President Robert Mugabe of Zimbabwe spoke at the UN Food and Agriculture Organization headquarters during a food security summit in Rome on Tuesday. President Robert Mugabe of Zimbabwe spoke at the UN Food and Agriculture Organization headquarters during a food security summit in Rome on Tuesday. (Alessandra Tarantino/Reuters)

President Robert Mugabe called for the West to lift sanctions against Zimbabwe, which he said were designed by "neo-colonialist enemies" who want his land reforms to fail.

Mugabe, speaking at the United Nations food summit in Rome, blamed the "inhuman and illegal sanctions" against his country for the economic meltdown that befell his country after he initiated controversial land reforms.

Under Mugabe's measures that began in 2000, thousands of white-owned farms were handed over to landless blacks, seizures Mugabe argued were necessary to resettle blacks kicked off their land during British colonization.

Critics said the policy left much of the best farmland unused, as resettled farmers did not have the proper equipment, supplies and seed to keep production at previous levels. As a result, a country that was once a major food supplier in Africa has fallen into poverty and faces food shortages.

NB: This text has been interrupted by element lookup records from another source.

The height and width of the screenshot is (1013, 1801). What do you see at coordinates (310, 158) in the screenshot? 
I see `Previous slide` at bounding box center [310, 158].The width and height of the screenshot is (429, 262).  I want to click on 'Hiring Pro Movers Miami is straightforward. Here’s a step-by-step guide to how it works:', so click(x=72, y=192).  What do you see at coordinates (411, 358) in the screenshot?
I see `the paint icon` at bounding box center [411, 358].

Last year was a record low for maize production in Zimbabwe, though in 2009 the country was expected to harvest a crop of 1.14 million tonnes, an increase of 130 per cent from the previous year.

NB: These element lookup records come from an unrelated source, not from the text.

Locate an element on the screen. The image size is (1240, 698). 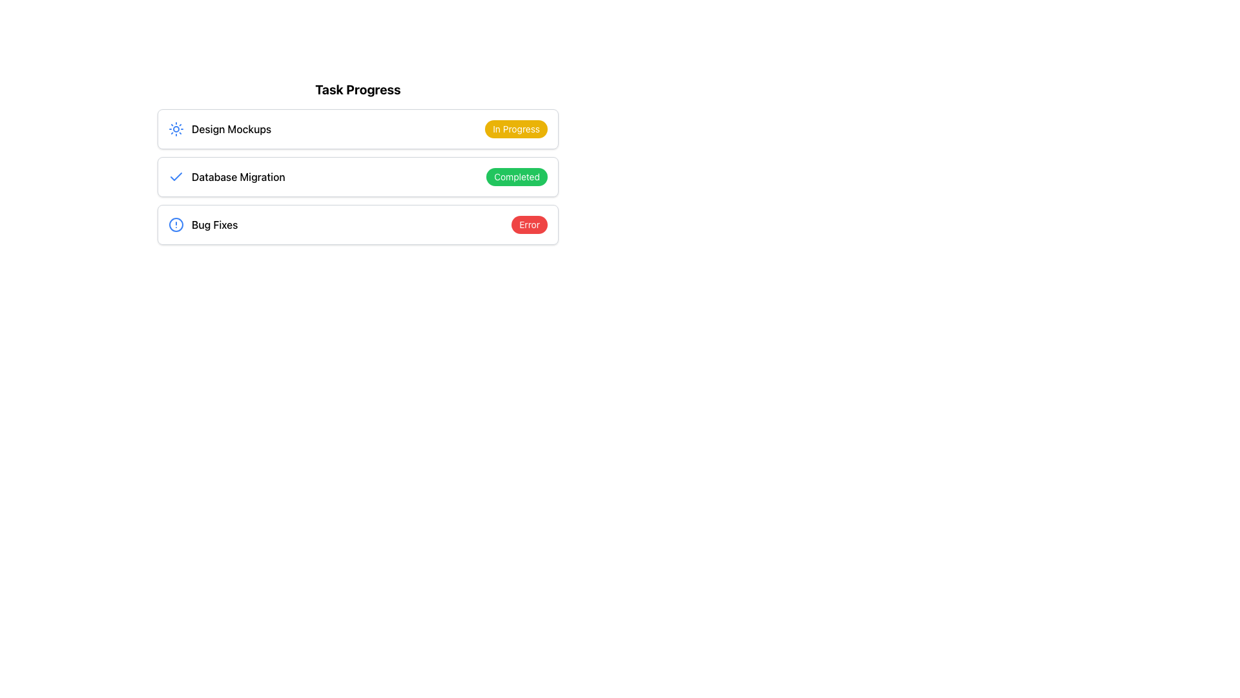
the blue checkmark icon that is styled with a bold line and rounded edges, located to the left of the text 'Database Migration.' is located at coordinates (176, 176).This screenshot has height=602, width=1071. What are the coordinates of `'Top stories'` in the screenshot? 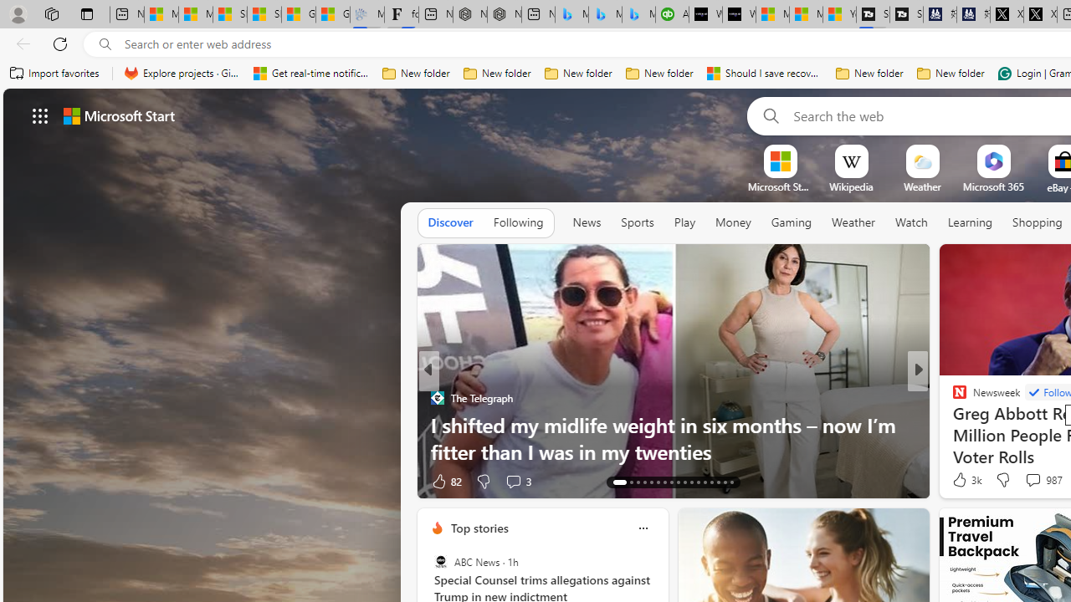 It's located at (478, 528).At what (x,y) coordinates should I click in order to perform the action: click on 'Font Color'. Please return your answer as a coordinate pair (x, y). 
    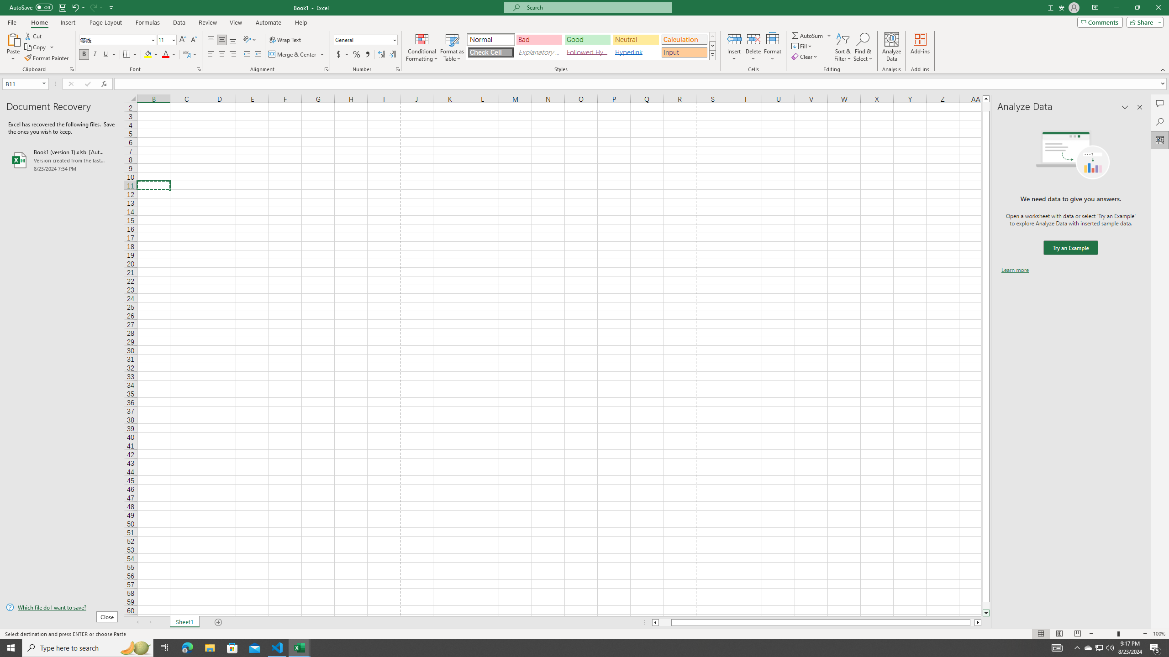
    Looking at the image, I should click on (169, 54). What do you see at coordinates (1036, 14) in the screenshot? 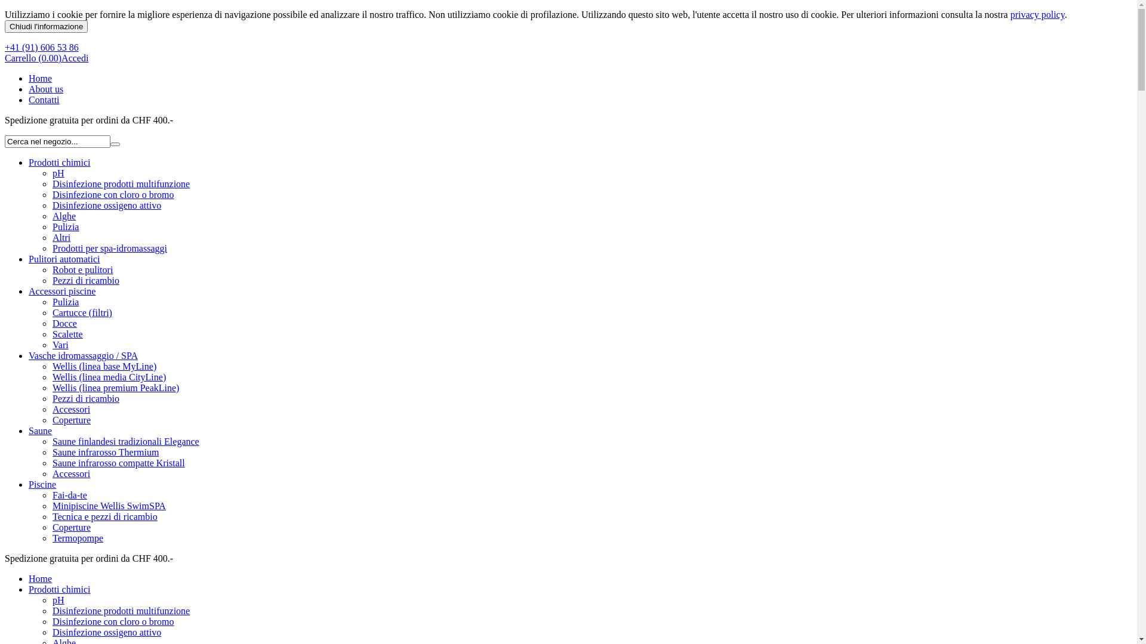
I see `'privacy policy'` at bounding box center [1036, 14].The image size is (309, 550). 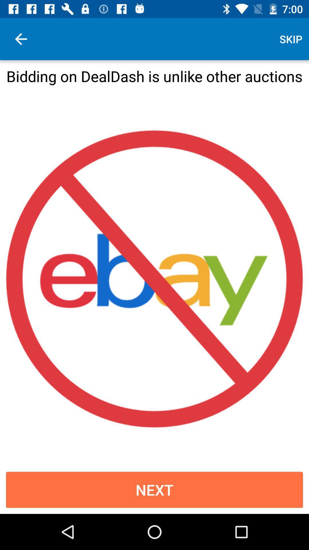 I want to click on item to the left of the skip item, so click(x=21, y=39).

Around 2.8 million of the more than 12 million people living in Zimbabwe might need humanitarian assistance before the next harvest in April 2010, according to the latest crop and food supply assessment from the United Nations World Food Program.

The assessment says most of those needing assistance are in rural areas, where many farmers were expected to begin exhausting their crop supplies in October, the organization said.

While Mugabe blamed the country's ills on sanctions, Western countries say those sanctions target only Mugabe and his top aides, and include travel bans and asset freezes.